Atrofia muscular (distrofia muscular)

Autor: Redacción Onmeda Revisión médica: Dr. Palestino Abdeljabbar (19 de Marzo de 2012)

© Jupiterimages/Polka Dot Images

La atrofia muscular (distrofia muscular progresiva) es una enfermedad muscular congénita que provoca la atrofia progresiva del tejido muscular. Existen distintas clases de atrofia muscular que se diferencian entre sí por su evolución y pronóstico.

Las dos clases más relevantes de distrofia muscular son la distrofia de Duchenne y la distrofia de Becker. En ambos casos la atrofia muscular surge por ausencia o insuficiencia de la proteína distrofina, esencial para el metabolismo de los músculos. Cuando falta esta proteína, la célula muscular afectada sucumbe. El origen de la insuficiencia de distrofina que provoca la debilidad muscular es hereditario (llamado defecto genético).
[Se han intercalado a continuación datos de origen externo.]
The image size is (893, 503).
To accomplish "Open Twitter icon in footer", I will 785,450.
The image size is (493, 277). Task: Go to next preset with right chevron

En ambas formas de atrofia muscular la herencia del defecto genético se produce de la misma forma. El resultado: los varones que heredan el defecto genético desarrollan distrofia muscular en todos los casos. Normalmente los síntomas de ambas formas de enfermedad hereditaria se inician en la zona de la musculatura de la cadera y de los muslos. Posteriormente puede afectar también a otros músculos (por ejemplo, el corazón o la musculatura respiratoria). Las mujeres con el mismo defecto genético no suelen desarrollar la enfermedad, aunque sí puede transmitir la predisposición a padecer atrofia muscular a sus descendientes.

La atrofia muscular de Duchenne se diferencia radicalmente de la atrofia Becker-Kiener. La distrofia muscular de Duchenne (también denominada distrofia muscular maligna) se desarrolla durante la infancia temprana y evoluciona rápidamente, condenando al afectado a una silla de ruedas. Cuando la persona afectada de atrofia muscular de Duchenne alcanza la madurez suele ser totalmente dependiente. Su esperanza de vida no suele superar la edad adulta temprana. En el caso de la distrofia muscular de Becker (llamada también distrofia muscular benigna), la enfermedad aparece en edad escolar o incluso más tarde y tiene una evolución más benevolente. La capacidad de andar del afectado se mantiene durante más tiempo, incluso hasta los 60 años.

Para diagnosticar la atrofia muscular se recurre a los exámenes de laboratorio, electromiogramas, biopsias musculares o también un test genético. La fisioterapia, los medicamentos y las intervenciones quirúrgicas pueden retrasar la evolución de la atrofia muscular. Con todo, el tratamiento no permite curar esta enfermedad muscular.